==== INPUT RECORDS
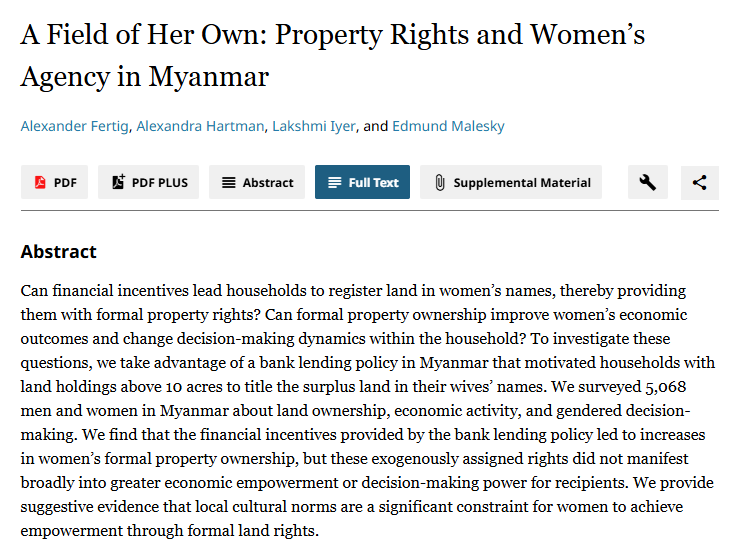Image resolution: width=733 pixels, height=551 pixels.
Task: Click the Supplemental Material paperclip icon
Action: click(x=440, y=182)
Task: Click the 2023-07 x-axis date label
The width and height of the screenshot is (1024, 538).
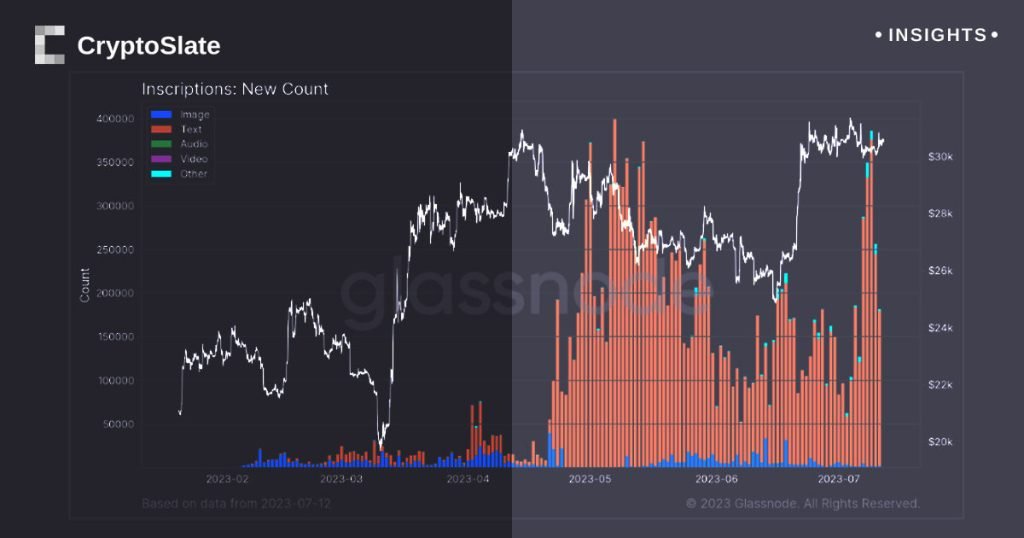Action: click(839, 479)
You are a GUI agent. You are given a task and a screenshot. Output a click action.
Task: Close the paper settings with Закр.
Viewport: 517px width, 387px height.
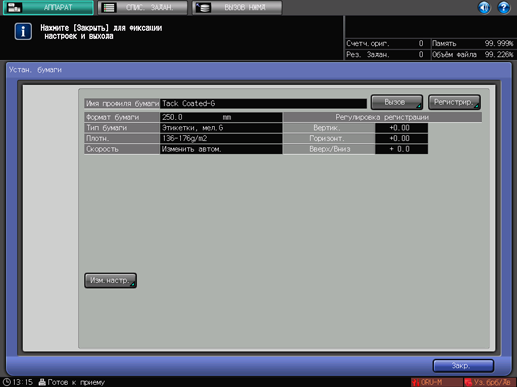463,366
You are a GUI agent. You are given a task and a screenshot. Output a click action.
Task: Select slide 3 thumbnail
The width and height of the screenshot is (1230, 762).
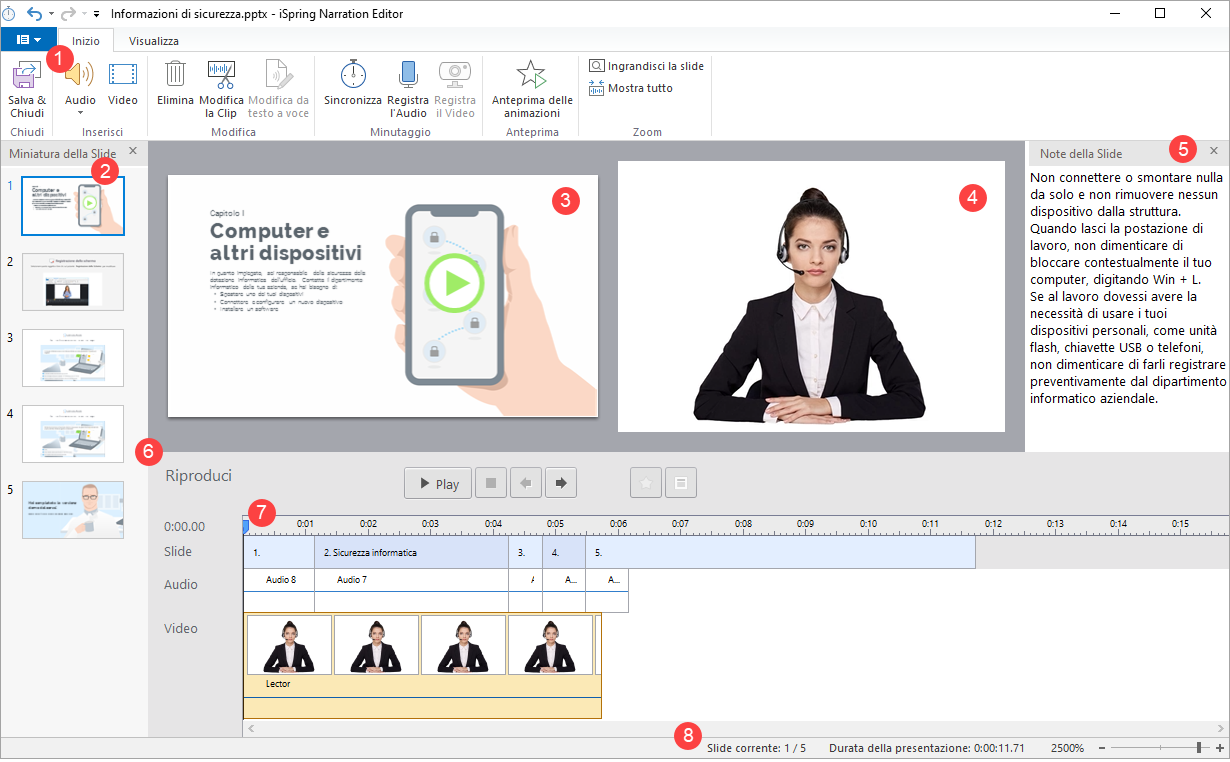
========
• PROBLEM TO SOLVE:
Give back exactly the lines from the one that contains "The width and height of the screenshot is (1024, 538)." to the final line of the data above, both included, with all pictures removed.

• ANSWER SPACE:
The width and height of the screenshot is (1024, 538).
Action: click(839, 479)
You are a GUI agent. You are given a task and a screenshot. Output a click action.
Task: Close the paper settings with Закр.
Viewport: 517px width, 387px height.
463,366
You are a GUI agent. You are given a task and a screenshot. Output a click action.
Task: Select slide 3 thumbnail
The width and height of the screenshot is (1230, 762).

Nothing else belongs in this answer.